There are small nations that don't have an electorate as large as this. Today, Labour begins sending out 640,000 ballot papers to members and supporters who must now decide the future of Britain's main opposition party.
The scale of this election is incredible - one in every hundred people in Britain has a vote. And by now, their choice is pretty clear.
With barely a ballot paper between the policy positions of Owen Smith and Jeremy Corbyn, this race is really about principles versus power.
Owen Smith is essentially the 'power man'. A good communicator with the backing of his parliamentary colleagues, he repeatedly claims that he's the more credible Prime Minister-in-waiting. And the argument goes that without power, you can't achieve Labour's principles.

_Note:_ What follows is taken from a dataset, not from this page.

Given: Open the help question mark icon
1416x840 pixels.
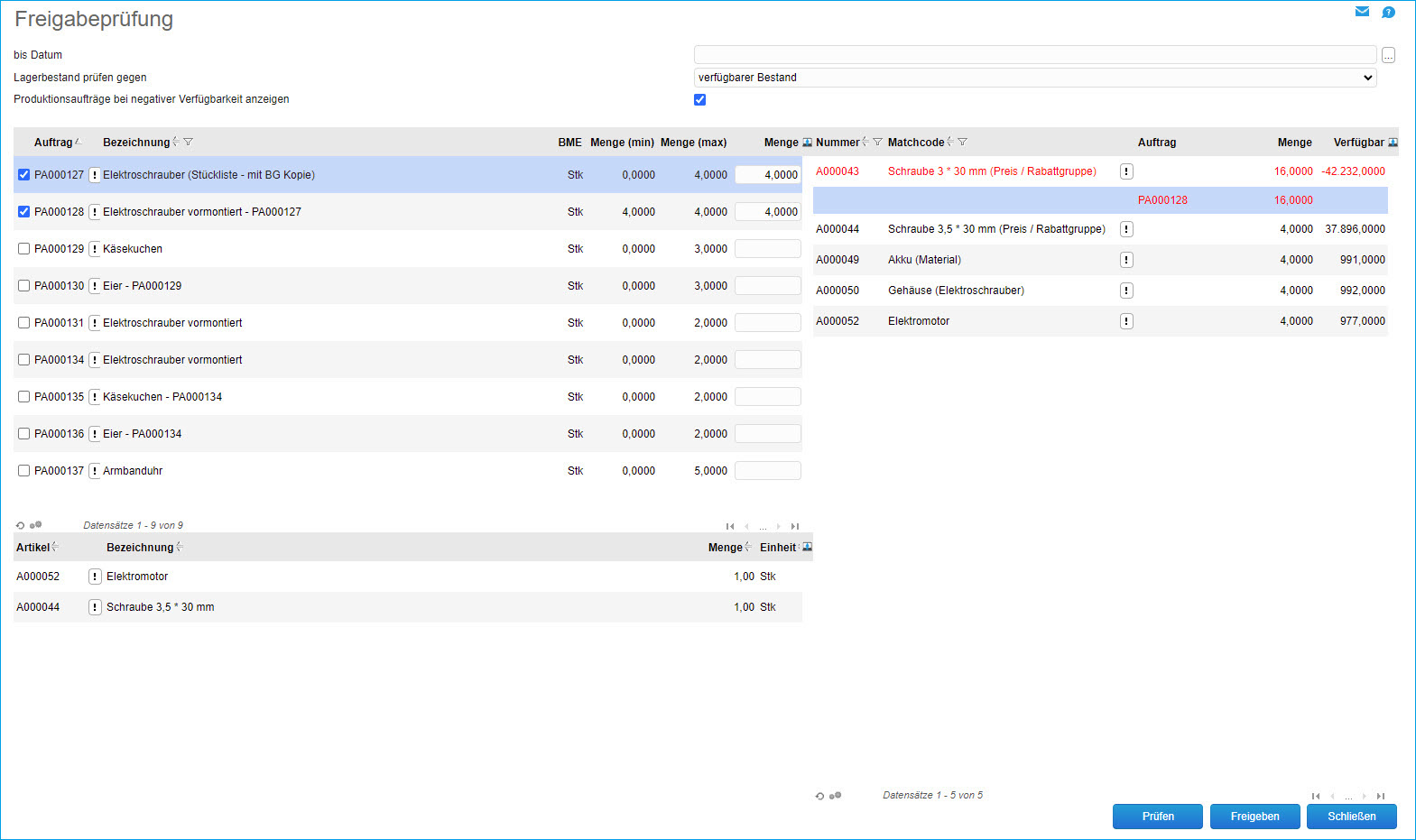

For Jeremy Corbyn, on the other hand, it's principles first, power second. Much of his appeal is grounded in his integrity - a man who's spent a lifetime defying pressure in pursuit of his beliefs. Though his reluctance to compromise is partly why critics claim he's unelectable as Prime Minister.
Whether Labour supporters prioritise principles or power will decide this contest, but probably won't settle it. It is virtually impossible to imagine hundreds of Labour MPs falling into line behind a victorious Jeremy Corbyn, or thousands of enthused Corbyn supporters suddenly switching their allegiance to Owen Smith.
Whether or not there are splits or coups, Labour is about to enter the final phase of what is an existential crisis. How does a modern opposition party combine principles with power? What compromises does it make and what purpose does it serve? Beneath the surface of the leadership contest, this is the real struggle taking place.